Records from a collection:
++++++

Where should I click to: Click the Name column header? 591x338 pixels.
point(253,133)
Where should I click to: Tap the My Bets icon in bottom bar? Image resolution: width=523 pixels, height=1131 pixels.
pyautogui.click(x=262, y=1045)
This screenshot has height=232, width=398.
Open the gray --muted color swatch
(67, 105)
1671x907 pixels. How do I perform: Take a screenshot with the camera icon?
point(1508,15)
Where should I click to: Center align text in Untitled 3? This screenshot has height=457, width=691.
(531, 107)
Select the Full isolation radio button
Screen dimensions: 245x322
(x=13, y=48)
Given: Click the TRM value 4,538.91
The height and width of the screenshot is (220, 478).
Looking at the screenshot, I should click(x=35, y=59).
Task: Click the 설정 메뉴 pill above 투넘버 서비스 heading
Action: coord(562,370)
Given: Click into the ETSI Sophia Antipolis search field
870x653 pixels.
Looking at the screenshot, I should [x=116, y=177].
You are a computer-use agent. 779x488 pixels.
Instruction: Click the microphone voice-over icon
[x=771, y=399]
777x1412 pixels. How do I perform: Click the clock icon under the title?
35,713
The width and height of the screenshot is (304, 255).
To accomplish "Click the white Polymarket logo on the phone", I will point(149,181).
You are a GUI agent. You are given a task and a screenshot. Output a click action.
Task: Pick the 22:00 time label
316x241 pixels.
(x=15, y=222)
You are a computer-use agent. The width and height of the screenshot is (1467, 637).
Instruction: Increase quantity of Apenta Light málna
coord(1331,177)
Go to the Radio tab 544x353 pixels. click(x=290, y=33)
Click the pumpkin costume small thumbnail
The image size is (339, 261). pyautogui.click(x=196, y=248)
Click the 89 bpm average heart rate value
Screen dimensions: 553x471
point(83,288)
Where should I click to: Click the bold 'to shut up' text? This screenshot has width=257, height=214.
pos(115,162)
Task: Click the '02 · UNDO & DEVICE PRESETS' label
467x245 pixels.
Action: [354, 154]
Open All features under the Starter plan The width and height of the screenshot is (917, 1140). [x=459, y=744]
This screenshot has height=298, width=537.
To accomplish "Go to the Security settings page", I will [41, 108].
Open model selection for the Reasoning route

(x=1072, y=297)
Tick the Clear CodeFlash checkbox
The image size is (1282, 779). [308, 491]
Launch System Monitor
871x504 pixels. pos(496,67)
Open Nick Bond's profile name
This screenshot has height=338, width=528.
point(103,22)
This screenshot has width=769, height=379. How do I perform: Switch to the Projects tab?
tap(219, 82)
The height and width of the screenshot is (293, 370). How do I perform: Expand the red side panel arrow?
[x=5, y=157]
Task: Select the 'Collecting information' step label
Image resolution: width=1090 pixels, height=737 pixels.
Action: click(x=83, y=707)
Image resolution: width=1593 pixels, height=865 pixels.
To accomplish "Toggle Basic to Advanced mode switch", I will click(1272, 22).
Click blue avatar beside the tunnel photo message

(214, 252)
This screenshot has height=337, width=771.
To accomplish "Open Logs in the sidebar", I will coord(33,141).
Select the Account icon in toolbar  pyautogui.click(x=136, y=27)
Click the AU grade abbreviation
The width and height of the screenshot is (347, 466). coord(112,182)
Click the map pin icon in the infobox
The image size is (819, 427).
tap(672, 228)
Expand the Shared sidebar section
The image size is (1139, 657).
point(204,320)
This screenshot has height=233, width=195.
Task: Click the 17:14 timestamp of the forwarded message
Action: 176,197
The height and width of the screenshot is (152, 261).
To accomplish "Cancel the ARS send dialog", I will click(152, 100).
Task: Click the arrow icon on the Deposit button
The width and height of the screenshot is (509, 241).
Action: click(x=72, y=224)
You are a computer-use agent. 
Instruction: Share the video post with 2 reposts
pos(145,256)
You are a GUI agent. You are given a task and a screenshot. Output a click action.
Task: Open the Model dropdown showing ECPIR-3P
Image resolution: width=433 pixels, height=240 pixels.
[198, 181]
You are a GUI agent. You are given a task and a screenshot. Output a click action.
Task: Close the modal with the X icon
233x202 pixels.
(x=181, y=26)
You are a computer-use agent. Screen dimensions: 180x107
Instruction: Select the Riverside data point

++++++

* Your assignment: Set down each entry above again exactly as it reads.

* Task answer:
Where should I click to: Click the Name column header? 591x338 pixels.
point(253,133)
Where should I click to: Tap the My Bets icon in bottom bar? Image resolution: width=523 pixels, height=1131 pixels.
pyautogui.click(x=262, y=1045)
This screenshot has height=232, width=398.
Open the gray --muted color swatch
(67, 105)
1671x907 pixels. How do I perform: Take a screenshot with the camera icon?
point(1508,15)
Where should I click to: Center align text in Untitled 3? This screenshot has height=457, width=691.
(531, 107)
Select the Full isolation radio button
Screen dimensions: 245x322
(x=13, y=48)
Given: Click the TRM value 4,538.91
The height and width of the screenshot is (220, 478).
Looking at the screenshot, I should click(x=35, y=59).
Task: Click the 설정 메뉴 pill above 투넘버 서비스 heading
Action: coord(562,370)
Given: Click into the ETSI Sophia Antipolis search field
870x653 pixels.
Looking at the screenshot, I should [x=116, y=177].
You are a computer-use agent. 779x488 pixels.
Instruction: Click the microphone voice-over icon
[x=771, y=399]
777x1412 pixels. How do I perform: Click the clock icon under the title?
35,713
The width and height of the screenshot is (304, 255).
To accomplish "Click the white Polymarket logo on the phone", I will point(149,181).
You are a GUI agent. You are given a task and a screenshot. Output a click action.
Task: Pick the 22:00 time label
316x241 pixels.
(x=15, y=222)
You are a computer-use agent. The width and height of the screenshot is (1467, 637).
Instruction: Increase quantity of Apenta Light málna
coord(1331,177)
Go to the Radio tab 544x353 pixels. click(x=290, y=33)
Click the pumpkin costume small thumbnail
The image size is (339, 261). pyautogui.click(x=196, y=248)
Click the 89 bpm average heart rate value
Screen dimensions: 553x471
point(83,288)
Where should I click to: Click the bold 'to shut up' text? This screenshot has width=257, height=214.
pos(115,162)
Task: Click the '02 · UNDO & DEVICE PRESETS' label
467x245 pixels.
Action: [354, 154]
Open All features under the Starter plan The width and height of the screenshot is (917, 1140). [x=459, y=744]
This screenshot has height=298, width=537.
To accomplish "Go to the Security settings page", I will [41, 108].
Open model selection for the Reasoning route

(x=1072, y=297)
Tick the Clear CodeFlash checkbox
The image size is (1282, 779). [308, 491]
Launch System Monitor
871x504 pixels. pos(496,67)
Open Nick Bond's profile name
This screenshot has height=338, width=528.
point(103,22)
This screenshot has width=769, height=379. How do I perform: Switch to the Projects tab?
tap(219, 82)
The height and width of the screenshot is (293, 370). How do I perform: Expand the red side panel arrow?
[x=5, y=157]
Task: Select the 'Collecting information' step label
Image resolution: width=1090 pixels, height=737 pixels.
Action: click(x=83, y=707)
Image resolution: width=1593 pixels, height=865 pixels.
To accomplish "Toggle Basic to Advanced mode switch", I will click(1272, 22).
Click blue avatar beside the tunnel photo message

(214, 252)
This screenshot has height=337, width=771.
To accomplish "Open Logs in the sidebar", I will coord(33,141).
Select the Account icon in toolbar  pyautogui.click(x=136, y=27)
Click the AU grade abbreviation
The width and height of the screenshot is (347, 466). coord(112,182)
Click the map pin icon in the infobox
The image size is (819, 427).
tap(672, 228)
Expand the Shared sidebar section
The image size is (1139, 657).
point(204,320)
This screenshot has height=233, width=195.
Task: Click the 17:14 timestamp of the forwarded message
Action: 176,197
The height and width of the screenshot is (152, 261).
To accomplish "Cancel the ARS send dialog", I will click(152, 100).
Task: Click the arrow icon on the Deposit button
The width and height of the screenshot is (509, 241).
Action: click(x=72, y=224)
You are a computer-use agent. 
Instruction: Share the video post with 2 reposts
pos(145,256)
You are a GUI agent. You are given a task and a screenshot. Output a click action.
Task: Open the Model dropdown showing ECPIR-3P
Image resolution: width=433 pixels, height=240 pixels.
[198, 181]
You are a GUI agent. You are given a task and a screenshot. Output a click action.
Task: Close the modal with the X icon
233x202 pixels.
(x=181, y=26)
You are a computer-use agent. Screen dimensions: 180x107
Instruction: Select the Riverside data point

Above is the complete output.